Compile the list of augmented functions that constitute the multi-fidelity function.

In [None]:
funs = []
for fid in fids:
        fun = f3dasm.AugmentedFunction(
                base_fun=base_fun,
                fid=fid,
                )

        funs.append(fun)

Next, the multi-fidelity design space is created as a list of augmentations of the design parameter space.

In [None]:
mf_design_space = []

for fid in fids:
    design = f3dasm.make_nd_continuous_design(
        bounds=np.tile([0.0, 1.0], (dim, 1)),
        dimensionality=dim,
    )
    fidelity_parameter = f3dasm.ConstantParameter(name="fid", constant_value=fid)
    design.add_input_space(fidelity_parameter)

    mf_design_space.append(design)

In [None]:
mf_design_space

Each of the fidelity-augmented design spaces then gives rise to a sampler.

In [None]:
mf_sampler = []
for design in mf_design_space:
    
    sampler = f3dasm.sampling.SobolSequence(design=design)
    mf_sampler.append(sampler)

Finally, a DoE from each augmented design space is sampled, and subsequently combined into a multi-fidelity DoE.

In [None]:
mf_train_data = []
for sampler, fun,  samp_no in zip(mf_sampler, funs, samp_nos):
    train_data = sampler.get_samples(numsamples=samp_no)

    train_data.add_output(output=fun(train_data))    
    
    mf_train_data.append(train_data)

mf_train_data[-1].data = pd.concat([d.data for d in mf_train_data], ignore_index=True)

In [None]:
mf_train_data[-1].data

## 4. Regression and prediction


A regressor object is built based on the (multi-fidelity) data and the design.

This type of multi-fidelity Gaussian process regression is described in the following article:

```{bibliography}
Wu, J.; Toscano-Palmerin, S.; Frazier, P. I. & Wilson, A. G.
Practical multi-fidelity bayesian optimization for hyperparameter tuning 
Uncertainty in Artificial Intelligence, 2020, 788-798
```

In [None]:
regressor = f3dasm.regression.gpr.Stmf(
    mf_train_data=mf_train_data[-1],
    mf_design=mf_train_data[-1].design,
    noise_fix=noise_fix,
)

The resulting surrogate model is obtained by training the regressor.

In [None]:
surrogate = regressor.train()

This surrogate model can then be used to predict the (high-fidelity) output for any point in the design space.

In [None]:
test_sampler = f3dasm.sampling.LatinHypercube(design=mf_design_space[-1])
test_data = test_sampler.get_samples(numsamples=500)
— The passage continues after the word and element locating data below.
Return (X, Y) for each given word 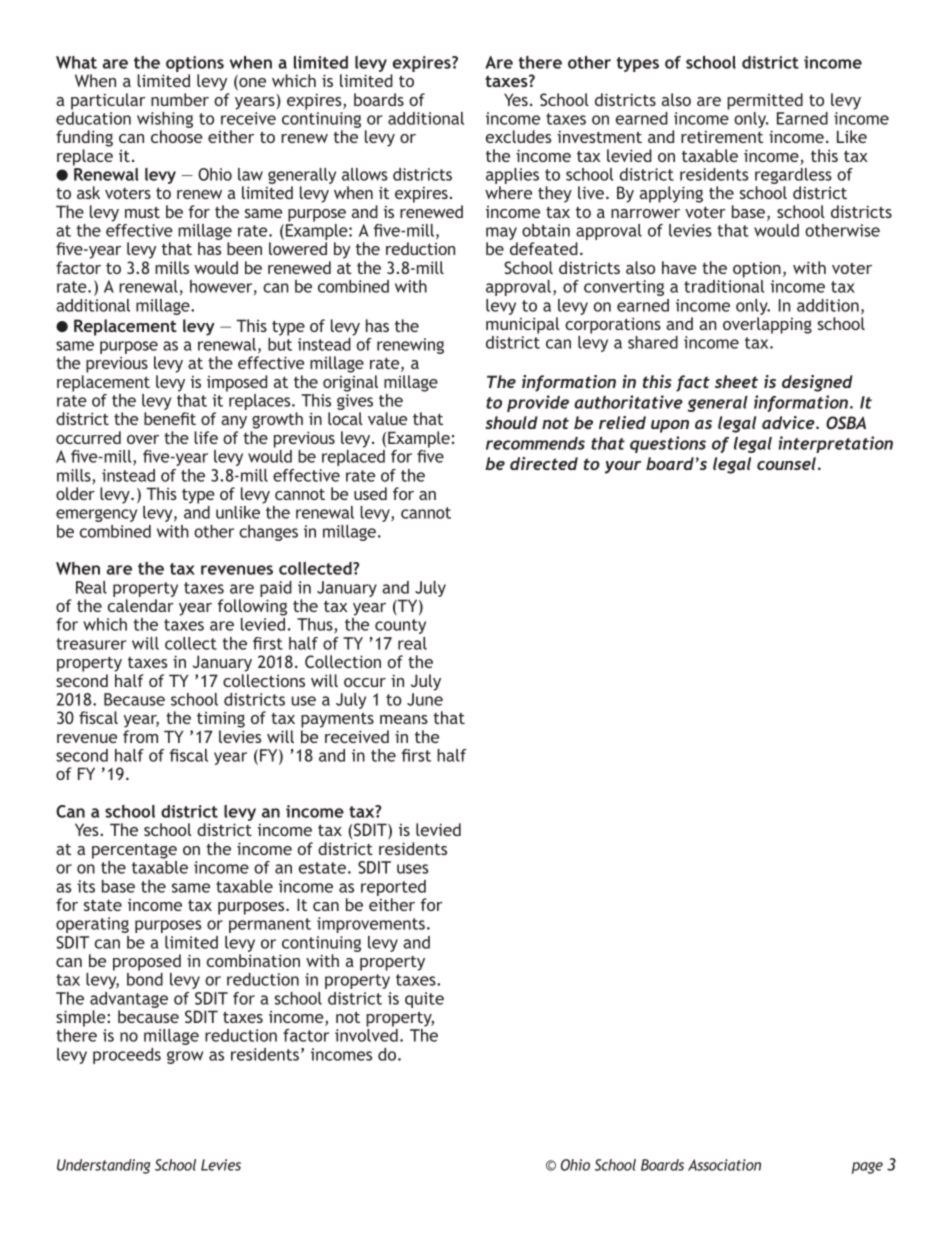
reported (394, 889)
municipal (522, 325)
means (404, 719)
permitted (765, 101)
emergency (96, 515)
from (140, 736)
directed (544, 463)
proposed (147, 962)
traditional (724, 286)
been (244, 248)
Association (724, 1165)
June (425, 699)
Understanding (104, 1166)
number (180, 99)
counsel (786, 463)
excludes (519, 136)
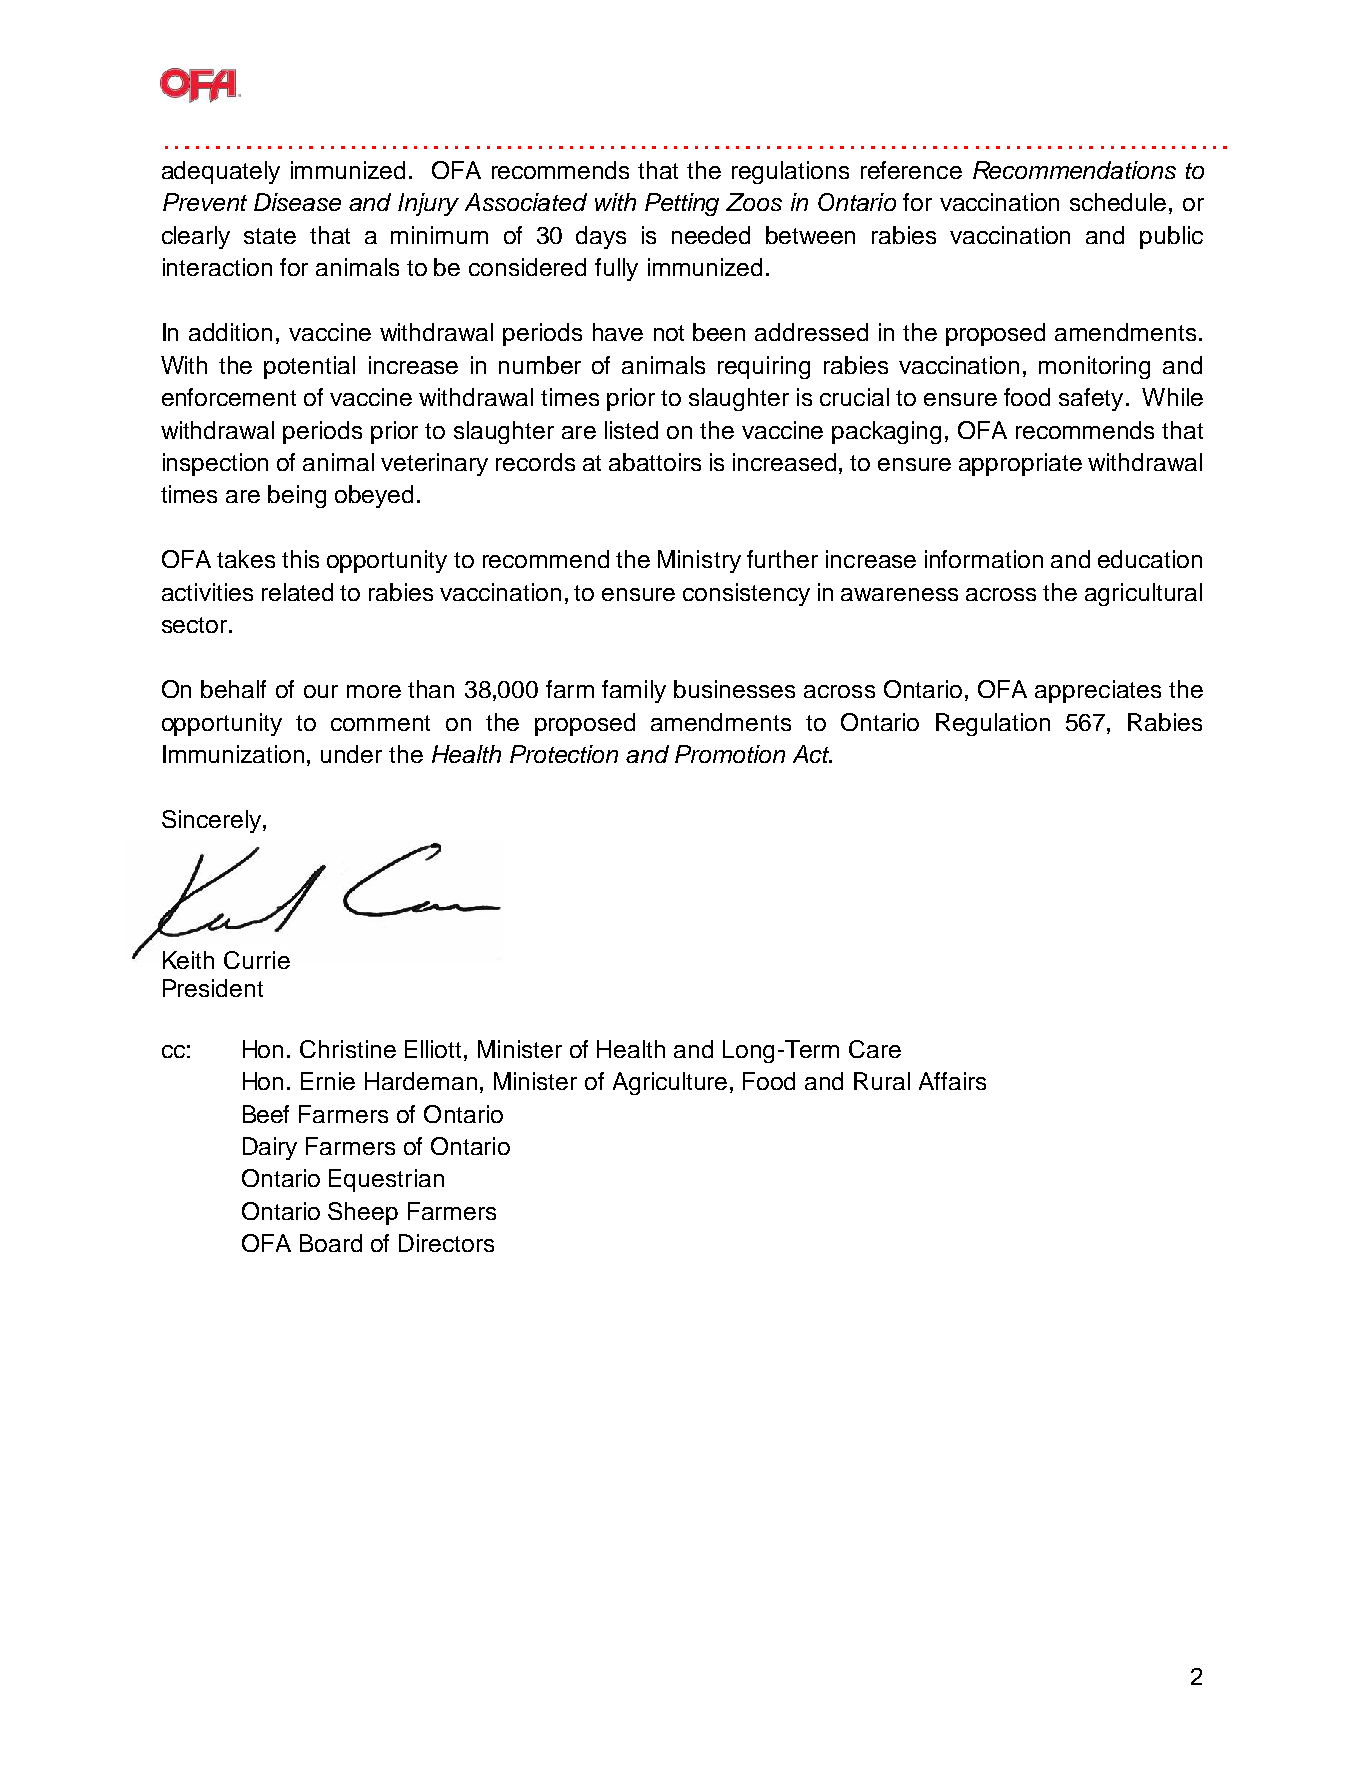  What do you see at coordinates (363, 1213) in the page?
I see `Sheep` at bounding box center [363, 1213].
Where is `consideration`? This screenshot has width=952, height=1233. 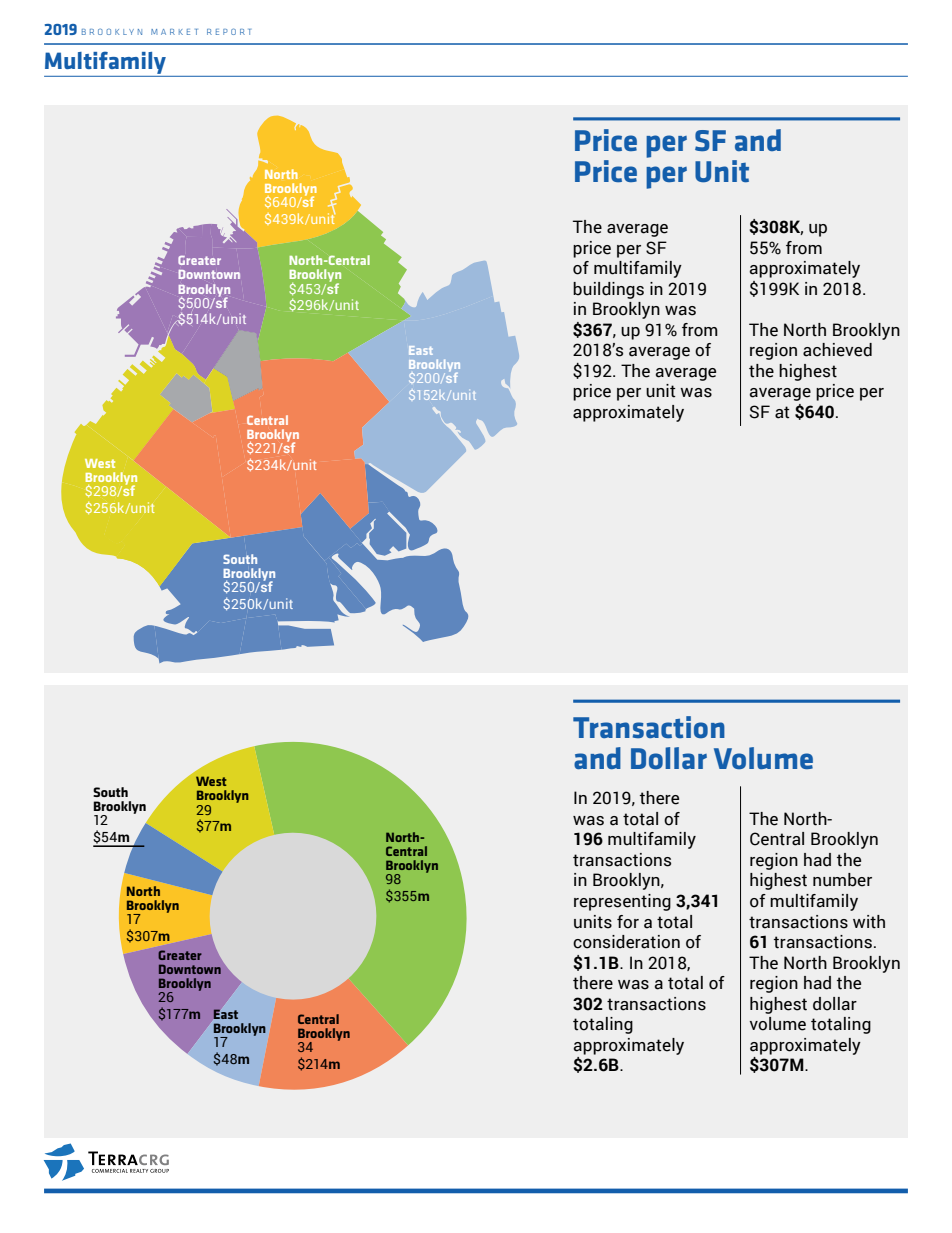
consideration is located at coordinates (626, 942).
mean, var = surrogate.predict(test_data)

Finally, let's plot the prediction alongside the exact objective landscape.

In [None]:
test_data.add_output(mean)
test_data_var = np.hstack((test_data.data.values, var))
test_sort = test_data_var[test_data_var[:, 0].argsort()]

ucb, lcb = [test_sort[:, 2] + 2 * (-1) ** k * np.sqrt(np.abs(test_sort[:, 3])) for k in range(2)]

import matplotlib.pyplot as plt
hf_data = train_data.data.loc[train_data.data['input', 'fid'] == 1.]
plt.scatter(hf_data['input', 'x0'], hf_data['output'], label='High fidelity data', c='b')
plt.plot(test_sort[:, 0], test_sort[:, 2], color='purple', label='High fidelity prediction')
plt.fill_between(test_sort[:, 0].flatten(), lcb, ucb, color='purple', alpha=.25, label='Confidence')
plt.plot(test_sort[:, 0], base_fun(test_sort[:, 0][:, None]), 'b--', label='High fidelity exact')
plt.xlabel('x')
plt.ylabel('y')
plt.legend()
plt.show()

### 5. Exercises.
1. Change the (base) function into the Schwefel function. What do you notice?
2. Use `50` high-fidelity data points and `500` low-fidelity data points. Compare the result with the single-fidelity result with suggested hyperparameter settings of Exercise 3 in part A. What do you notice?